El otro día estuve escribiendo sobre cómo la sociedad divide a las personas en buenos y malos según criterios simplistas. Hoy hablaré de un individuo, porque no se me ocurre como llamar a semejante animal, al que la sociedad, ya que no está en la cárcel, considera del montón de los buenos.
Mi hijo Richi, persona que cualquiera que lo conozca sabe que es ante todo una buena persona, caminaba el sábado a las once de la noche hacia casa de su amigo Javi. Él, que ya sabe cómo están las cosas de mal en este país –hace poco lo atracaron cuando llegaba a casa– fue en taxi hasta la Plaza de Toros. Allí se bajó, y en el poco recorrido hacia casa de su amigo se le acercaron cuatro mastodontes pasados de a saber qué sustancias y uno de ellos le pidió con voz gangosa un cigarro. Cuando mi hijo le contestó que no fumaba, el susodicho animal le arreó un puñetazo en el ojo y luego se alejó con sus compañeros tan campante, quizás hasta orgulloso de su hazaña, a seguir su divertida noche.
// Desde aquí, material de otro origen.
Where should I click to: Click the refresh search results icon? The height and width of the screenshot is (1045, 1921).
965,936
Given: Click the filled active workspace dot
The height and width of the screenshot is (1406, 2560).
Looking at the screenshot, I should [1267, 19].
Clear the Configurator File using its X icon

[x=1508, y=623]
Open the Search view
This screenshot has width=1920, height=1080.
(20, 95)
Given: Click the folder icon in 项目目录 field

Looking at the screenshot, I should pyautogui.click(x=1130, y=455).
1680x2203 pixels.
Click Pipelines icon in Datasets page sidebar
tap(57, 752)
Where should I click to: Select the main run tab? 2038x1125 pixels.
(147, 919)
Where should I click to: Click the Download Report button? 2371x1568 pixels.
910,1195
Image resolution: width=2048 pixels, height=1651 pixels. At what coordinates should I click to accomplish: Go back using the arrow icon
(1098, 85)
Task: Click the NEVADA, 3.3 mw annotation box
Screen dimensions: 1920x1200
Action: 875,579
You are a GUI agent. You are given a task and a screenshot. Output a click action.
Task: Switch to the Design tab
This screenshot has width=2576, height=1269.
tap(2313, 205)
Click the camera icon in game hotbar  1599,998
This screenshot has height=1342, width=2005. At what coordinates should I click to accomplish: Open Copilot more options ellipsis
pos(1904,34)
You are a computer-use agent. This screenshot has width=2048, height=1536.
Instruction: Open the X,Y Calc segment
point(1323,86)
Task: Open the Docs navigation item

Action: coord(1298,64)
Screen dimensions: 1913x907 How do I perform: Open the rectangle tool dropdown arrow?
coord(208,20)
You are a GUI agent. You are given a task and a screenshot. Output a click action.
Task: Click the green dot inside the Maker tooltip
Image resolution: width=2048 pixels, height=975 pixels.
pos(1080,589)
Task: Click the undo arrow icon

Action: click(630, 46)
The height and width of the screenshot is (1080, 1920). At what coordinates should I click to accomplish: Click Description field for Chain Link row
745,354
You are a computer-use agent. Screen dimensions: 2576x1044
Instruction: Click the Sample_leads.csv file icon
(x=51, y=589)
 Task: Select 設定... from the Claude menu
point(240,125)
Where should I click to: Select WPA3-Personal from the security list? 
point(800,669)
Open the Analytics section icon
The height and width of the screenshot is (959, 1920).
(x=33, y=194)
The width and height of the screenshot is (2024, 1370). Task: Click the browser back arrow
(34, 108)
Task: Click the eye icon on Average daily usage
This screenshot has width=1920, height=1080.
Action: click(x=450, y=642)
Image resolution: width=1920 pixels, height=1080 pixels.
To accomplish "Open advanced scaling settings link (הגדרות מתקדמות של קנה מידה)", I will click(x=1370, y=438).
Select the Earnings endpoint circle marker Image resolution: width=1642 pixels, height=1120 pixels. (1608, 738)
Mi hijo, sangrando por la nariz y la visión distorsionada llamó a su primo Gonzalo y le pidió ayuda. Mi sobrino que es otro ejemplo de muchacho ejemplar, acompañó a Richi a urgencias y se quedó con él todo el tiempo.
Y así es cómo Richi y Gonzalo pasaron la noche del sábado. En vez de divertirse en casa de Javi con su planeada partida de cartas y unos vasos de coca-cola, pasaron la noche en urgencias, primero esperando su turno, luego sometiéndose uno a las pruebas requeridas por el médico y otro esperando pacientemente, y por fin escuchando el diagnóstico final del médico.
Gracias a Dios, que no al estúpido sinvergüenza, no tiene rota la nariz ni le han ocasionado ningún mal ocular excepto un derrame interno que hace que al lado de su pupila color avellana se le vea una mancha rojo bermellón. También tendrá que ir unos cuantos días con un moratón bajo el ojo y una marca en su nariz dolorida.
Pero, claro, el orangután que lo agredió seguirá su vida como si tal cosa. No está en la cárcel, es bueno y puede gozar de todos los privilegios que da la libertad. Beberá en los bares, paseará por las calles dispuesto a pegarle otro puñetazo a alguien, llegará a su casa cuando quiera, dormirá en una cómoda cama, podrá llamar siempre que le apetezca a sus amigos para contarles lo machote que es, y su madre, pobre, podrá seguir mimándolo y preparándole su comida favorita.
Porque para esta simplista sociedad vale tanto mi extraordinario hijo como ese cavernícola sin corazón ni alma y la mente vacía de neuronas.